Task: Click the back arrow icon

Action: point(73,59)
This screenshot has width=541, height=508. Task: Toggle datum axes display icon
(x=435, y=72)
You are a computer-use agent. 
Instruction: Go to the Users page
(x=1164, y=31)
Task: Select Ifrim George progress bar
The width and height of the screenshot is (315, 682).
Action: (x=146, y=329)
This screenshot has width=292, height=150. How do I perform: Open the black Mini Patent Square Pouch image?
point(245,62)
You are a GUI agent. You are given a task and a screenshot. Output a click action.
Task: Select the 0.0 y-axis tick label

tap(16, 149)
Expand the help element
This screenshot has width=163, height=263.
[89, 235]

———

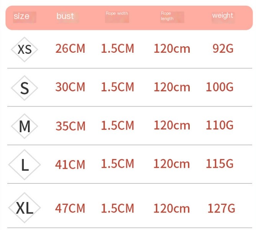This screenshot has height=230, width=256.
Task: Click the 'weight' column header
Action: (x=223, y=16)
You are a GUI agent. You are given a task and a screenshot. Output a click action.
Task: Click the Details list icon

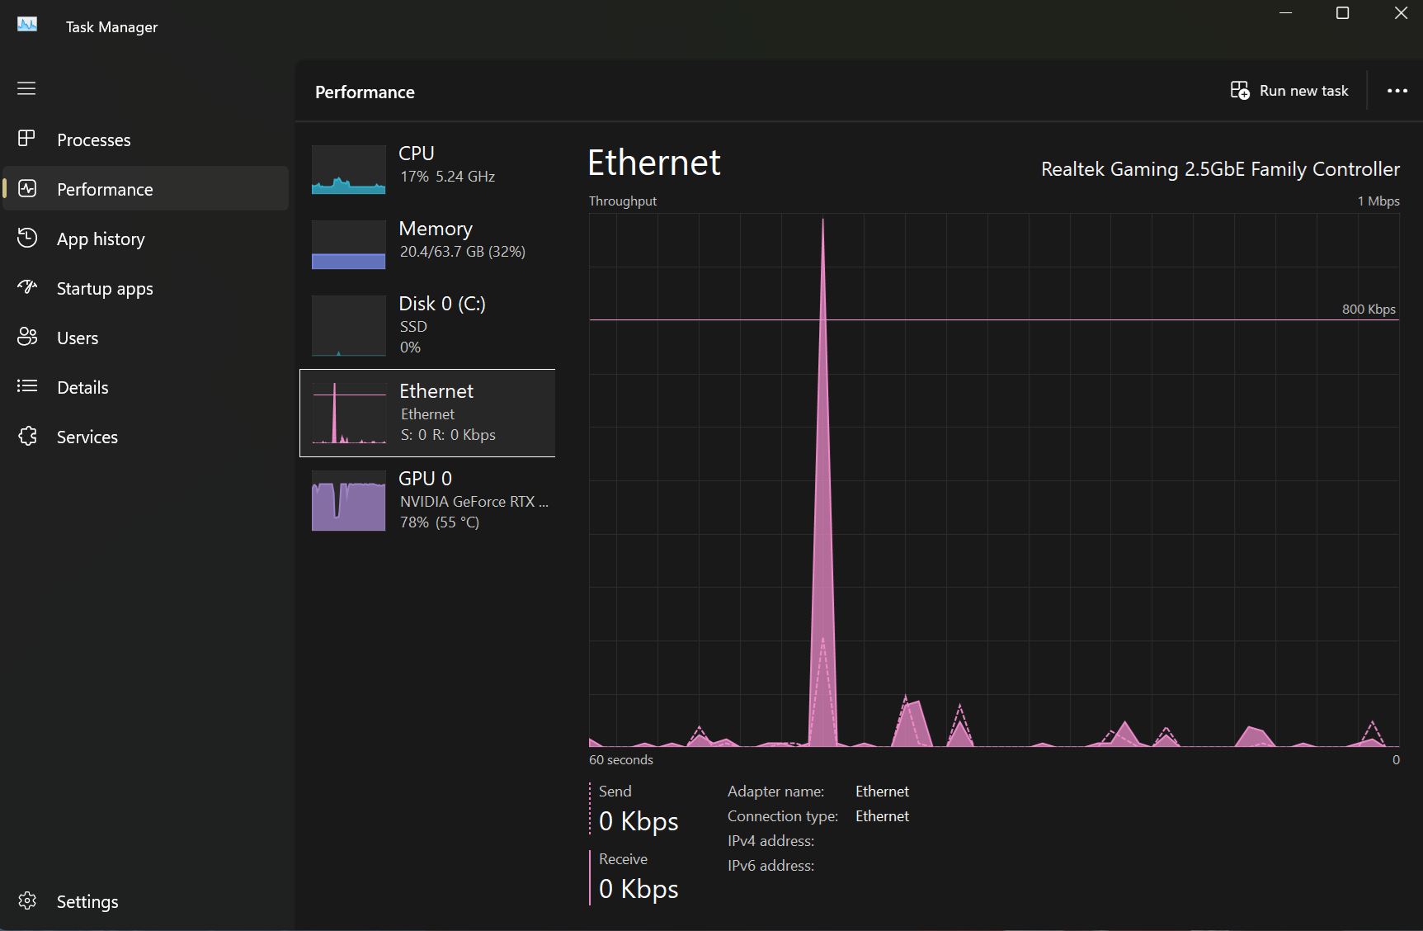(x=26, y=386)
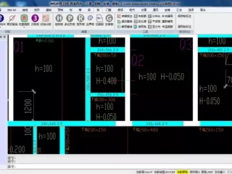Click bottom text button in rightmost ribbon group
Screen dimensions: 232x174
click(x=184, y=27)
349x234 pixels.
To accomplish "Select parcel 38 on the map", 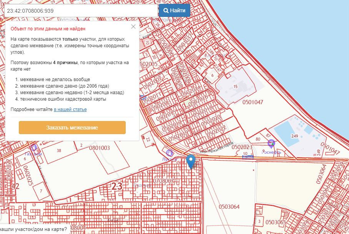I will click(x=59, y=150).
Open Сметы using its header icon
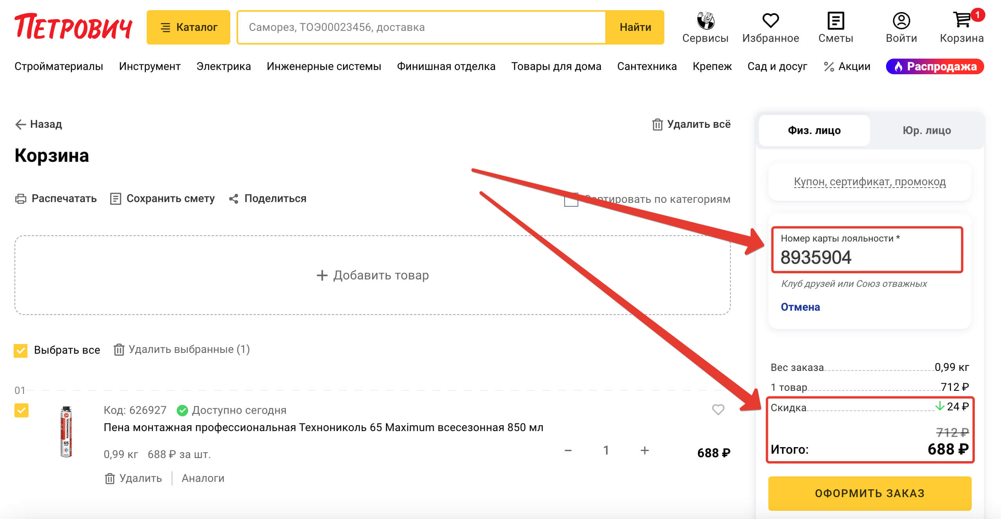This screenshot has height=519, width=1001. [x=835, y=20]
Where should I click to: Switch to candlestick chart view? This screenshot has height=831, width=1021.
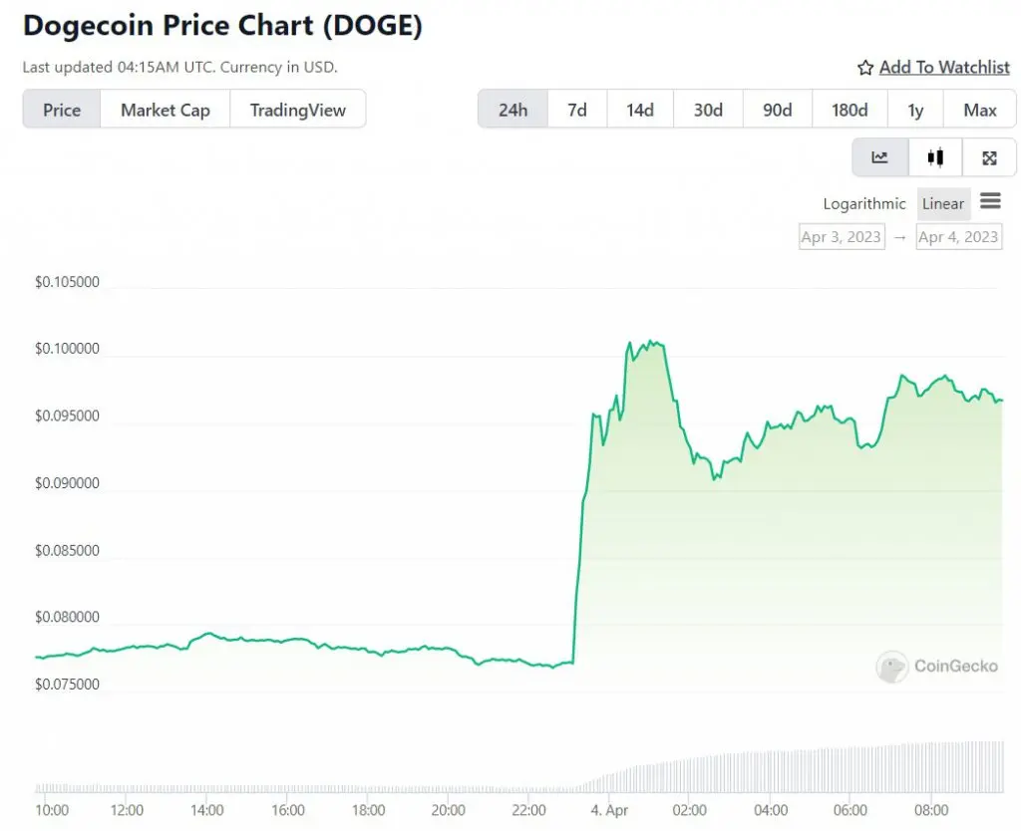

———

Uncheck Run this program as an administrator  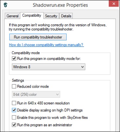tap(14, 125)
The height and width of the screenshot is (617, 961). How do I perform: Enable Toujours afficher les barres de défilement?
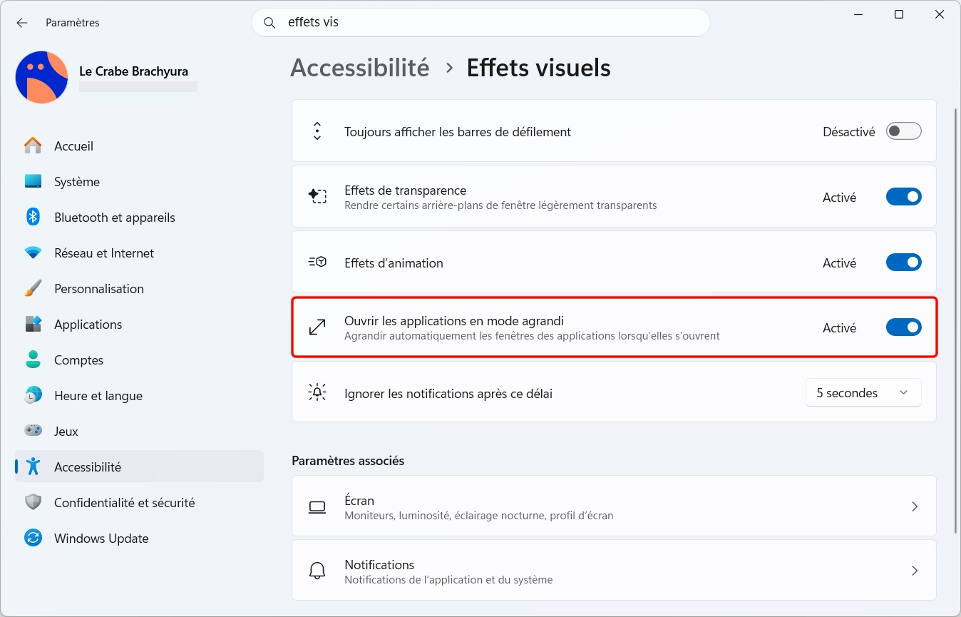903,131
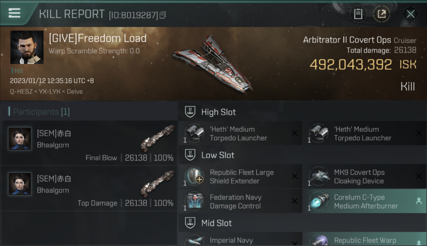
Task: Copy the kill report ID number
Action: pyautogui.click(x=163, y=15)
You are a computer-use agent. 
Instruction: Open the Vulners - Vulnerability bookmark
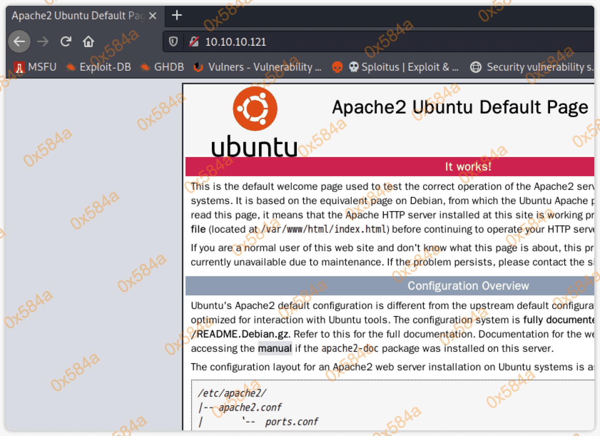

———

* _WHAT THE EXERCISE ASKS_
Start with the line above that contains "This screenshot has width=541, height=508." and end with the line that contains "Expand the help element". Write out those lines exactly, and only those.

* _WRITTEN ANSWER_
This screenshot has width=541, height=508. Task: Toggle datum axes display icon
(x=435, y=72)
You are a computer-use agent. 
Instruction: Go to the Users page
(x=1164, y=31)
Task: Select Ifrim George progress bar
The width and height of the screenshot is (315, 682).
Action: (x=146, y=329)
This screenshot has width=292, height=150. How do I perform: Open the black Mini Patent Square Pouch image?
point(245,62)
You are a GUI agent. You are given a task and a screenshot. Output a click action.
Task: Select the 0.0 y-axis tick label

tap(16, 149)
Expand the help element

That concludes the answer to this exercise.